### Given data
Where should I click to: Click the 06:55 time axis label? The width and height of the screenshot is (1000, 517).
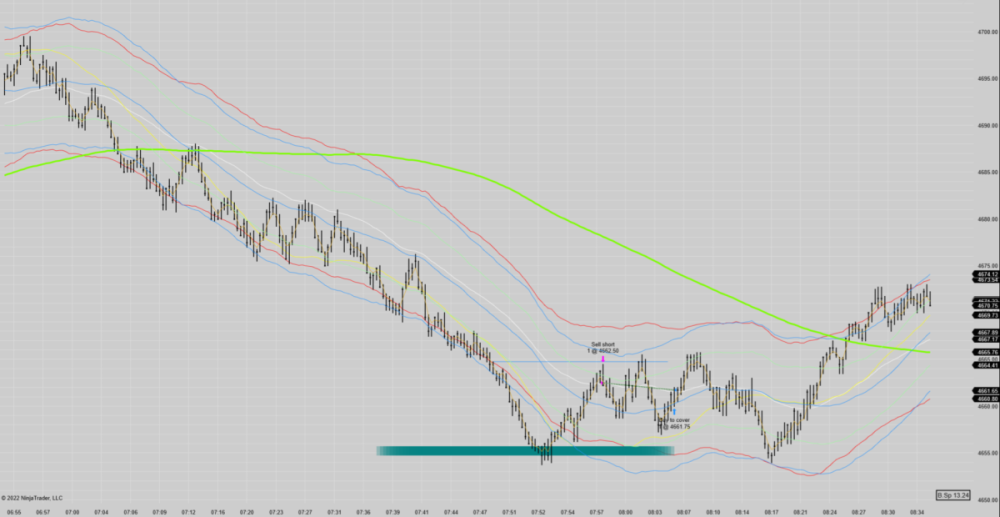(13, 509)
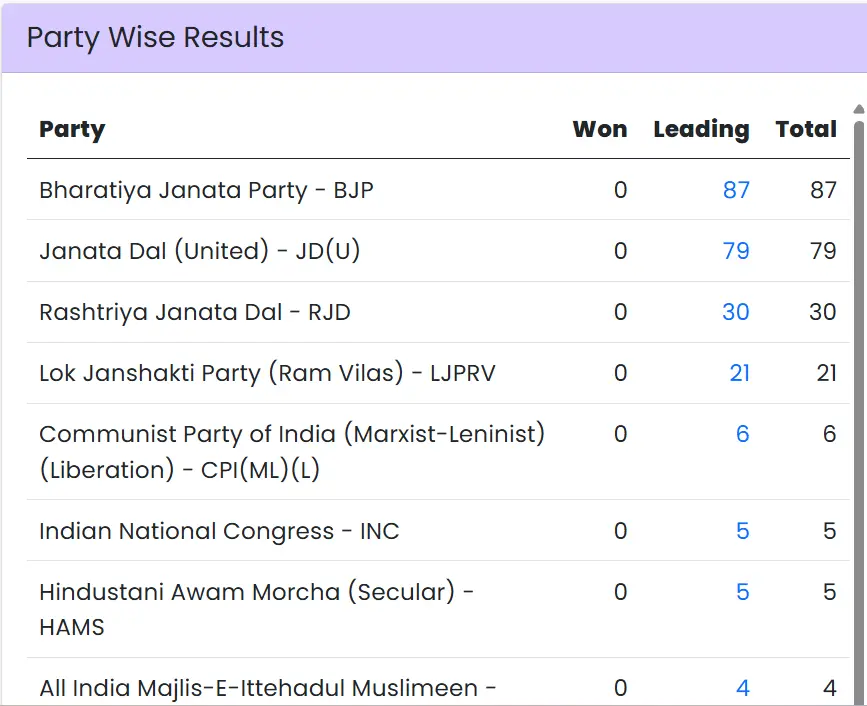867x706 pixels.
Task: Click the blue 4 for All India Majlis-E-Ittehadul
Action: tap(743, 688)
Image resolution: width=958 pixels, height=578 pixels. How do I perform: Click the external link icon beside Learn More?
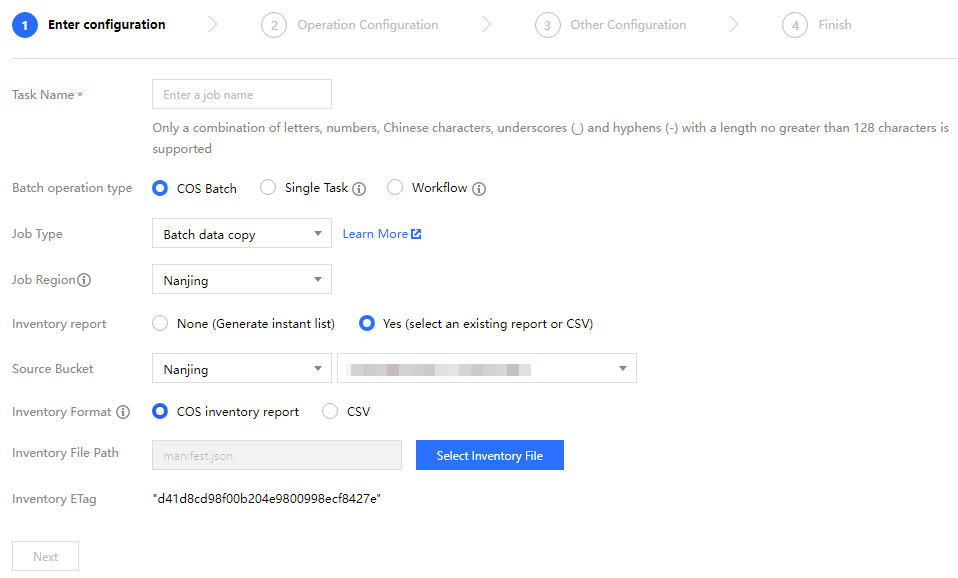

### The problem
If pictures are present, they are dropped, and the entries above are written out word for word.

### Result of this exercise
Where should I click to: Click the 06:55 time axis label? The width and height of the screenshot is (1000, 517).
(13, 509)
867x706 pixels.
Task: Click the blue 4 for All India Majlis-E-Ittehadul
Action: tap(743, 688)
Image resolution: width=958 pixels, height=578 pixels. How do I perform: Click the external link icon beside Learn More?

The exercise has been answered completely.